A cultura alheia
por Bruno CarmeloÉ admirável que um pequeno drama da Guatemala tenha sido selecionado para a competição oficial do prestigioso festival de Berlim. A Berlinale, conhecida por favorecer a descoberta de novos talentos e conferir grande atenção às obras latino-americanas, se rendeu a este retrato sobre a cultura de um pequeno povoado Maia Kaqchikel, que vive da agricultura aos pés de um vulcão.
Ixcanul impressiona pela beleza de suas imagens, cuidadosamente enquadradas e fotografadas. O diretor Jayro Bustamante acerta ao fazer um retrato comedido da natureza, mantendo o naturalismo acima do estetismo. Ele acompanha de perto a rotina de Maria (María Mercedes Croy), uma adolescente que sonha em fugir a um casamento arranjado e partir para os Estados Unidos.

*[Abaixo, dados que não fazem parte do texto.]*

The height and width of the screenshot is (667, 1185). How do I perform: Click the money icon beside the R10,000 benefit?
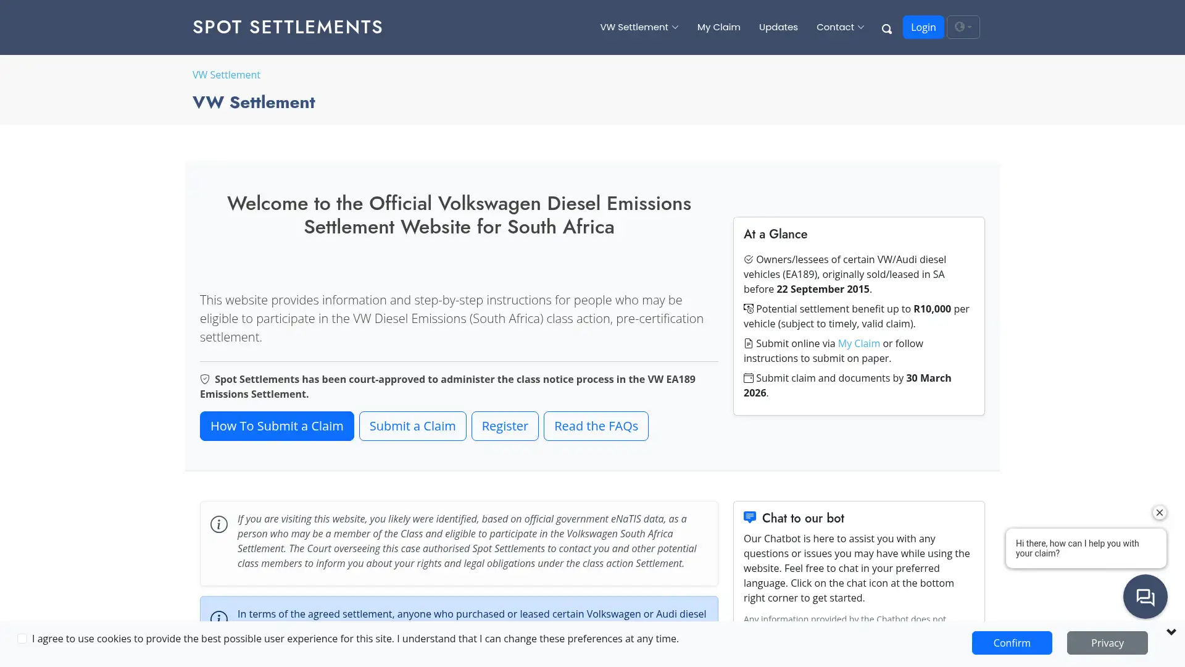coord(749,308)
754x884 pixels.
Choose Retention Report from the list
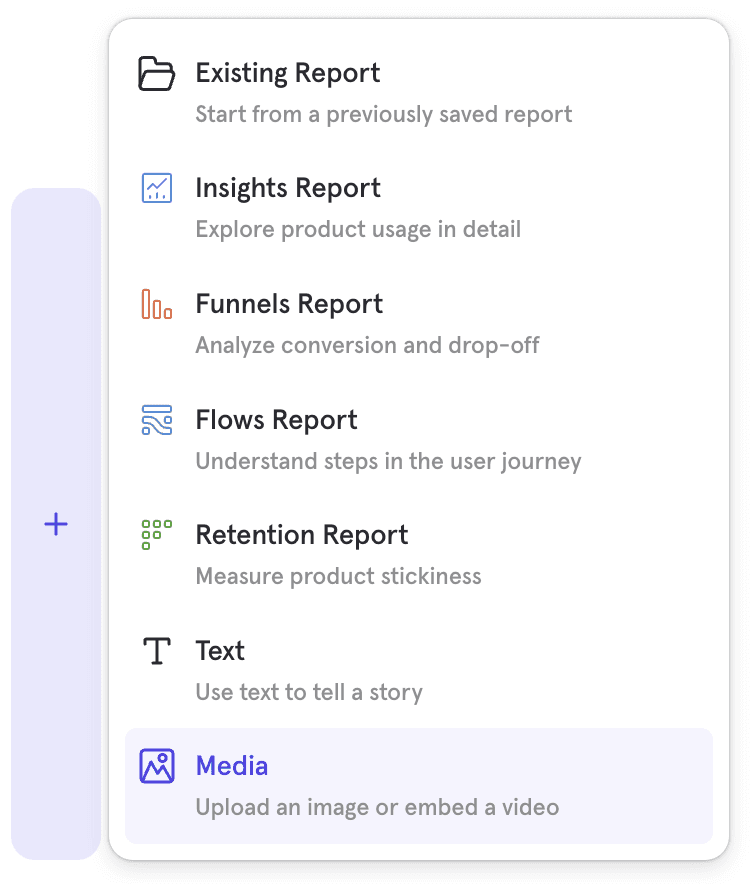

Com a calma de um antropólogo, o roteiro acompanha cada tradição, ritual e superstição de María e seus pais. A ideia que uma gravidez possa ser interrompida com orações, ou que mulheres grávidas tenham o poder de espantar cobras chegou a despertar risos na plateia, mas não foi vista com o menor exotismo pelo diretor. Ixcanul demonstra aquele respeito sério que se mantém pelas culturas que não se conhece muito bem, e que já se encontram em posição frágil o suficiente para serem desrespeitadas.
Por trás de tamanho respeito, no entanto, esconde-se uma obra fria. Bustamante acompanha a vida da família de maneira distante, externa, sem situar as ações do ponto de vista de María, ou lhe fornecer ações para expressar o que sente. A garota, com pouquíssimas falas ao longo da narrativa, torna-se um corpo útil à tese do cineasta, um exemplo raro de garota Maia Kaqchikel, sem grandes particularidades ou vontades.
Assiste-se a Ixcanul como se ouve à palestra de algum conhecedor sobre a cultura de povos distantes: com profundo respeito e interesse, mas sem empatia pelas histórias individuais que esses indivíduos possam ter.
Filme visto no 65º festival de Berlim, em fevereiro de 2015.